TCBG Seminar

New Developments in the CHARMM Lipid Force Field and Applications to Membrane-associated Proteins

Professor Jeffery Klauda
A. James Clark School of Engineering
University of Maryland
College Park, MD

Monday, May 7, 2018
3:00 pm (CT)
3269 Beckman Institute

Abstract

The pairwise additive force field in CHARMM (CHARMM36, C36) is the most diverse and accurate all-atom force field for lipids. Development of common lipids required an extensive effort and progress continues with more exotic lipids. This lecture will present work on developing an ether lipid force field important to membranes of archaea and those of mammalian neurons. Moreover, the future of the lipid force field will be discussed and what is needed to make the pairwise additive force field better and not depend on cutoffs using the Lennard-Jones Particle Mesh Ewald (LJ- PME) method (Leonard et al. J. Chem. Theory Comput. 14: p948). In a the second part of this talk, the C36 lipid force field will be used in applications to study a transmembrane protein (α-hemolysin, α-HL) and a section of a peripheral membrane protein that senses lipid curvature or packing. The amphipathic lipid packing sensor (ALPS) motif of the oxysterol binding protein homologue (Osh4) was studied with μs all-atom molecular dynamics (MD) simulations. The Highly Mobile Membrane-Mimetic Model (BJ, 102: p2130) was then used to verify that the mechanism and bound structure conforms to that of the expensive μs all- atom lipid MD simulations. Our results suggest that the HMMM model not only preserves equilibrium structure of peptide binding but also the mechanism of peptide binding ,while enhancing binding timescales by an order of magnitude with the proper lipid packing density.

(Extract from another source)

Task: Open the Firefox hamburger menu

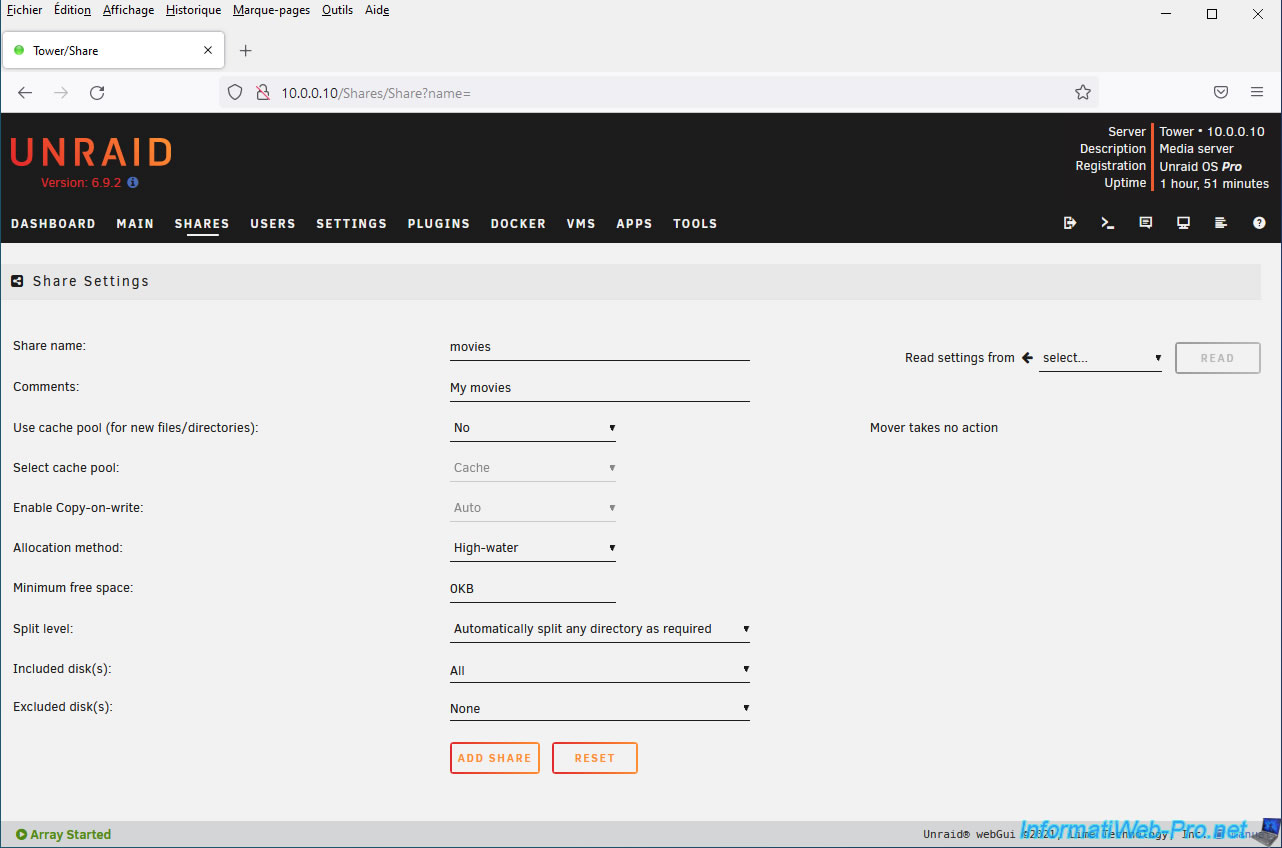Action: click(x=1257, y=92)
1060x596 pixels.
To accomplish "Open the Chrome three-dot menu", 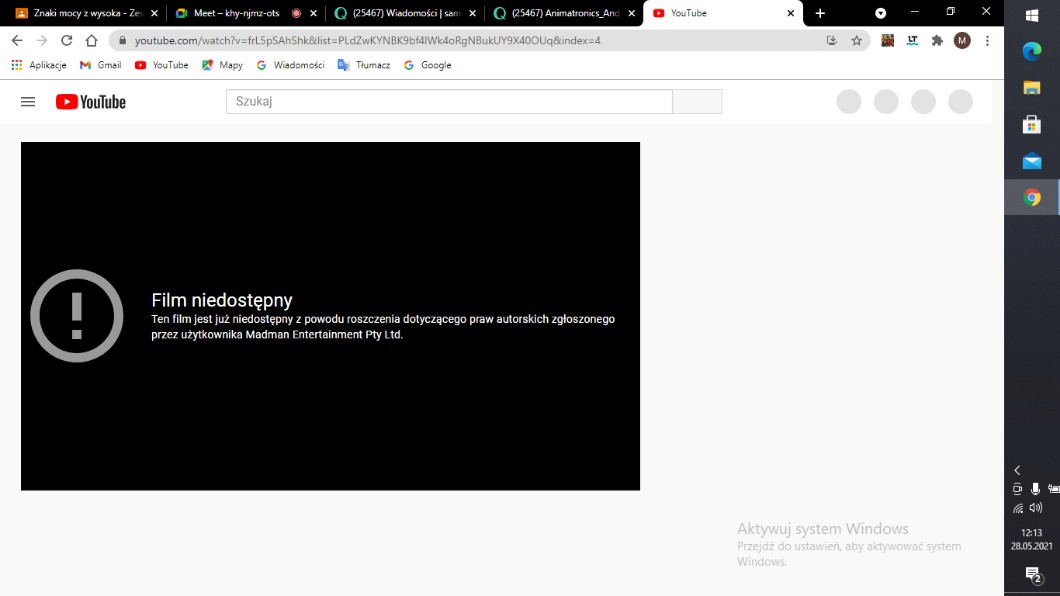I will click(987, 41).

Our simulations of α-HL probe the importance of membrane equilibration and lipid type to protein structure and function. This protein has the potential to sequence DNA and measure various biopolymer analytes. Our MD simulations demonstrate that the ion current through the protein channel depends strongly on the lipid membrane and hydrophobic mismatch. This protein/membrane mismatch can lead to deformation of the protein’s channel and reduction of current. Therefore, careful interpretation of experimentally-measured current in the presence of DNA in the pore depends also on the lipid environment, which was not fully understood before.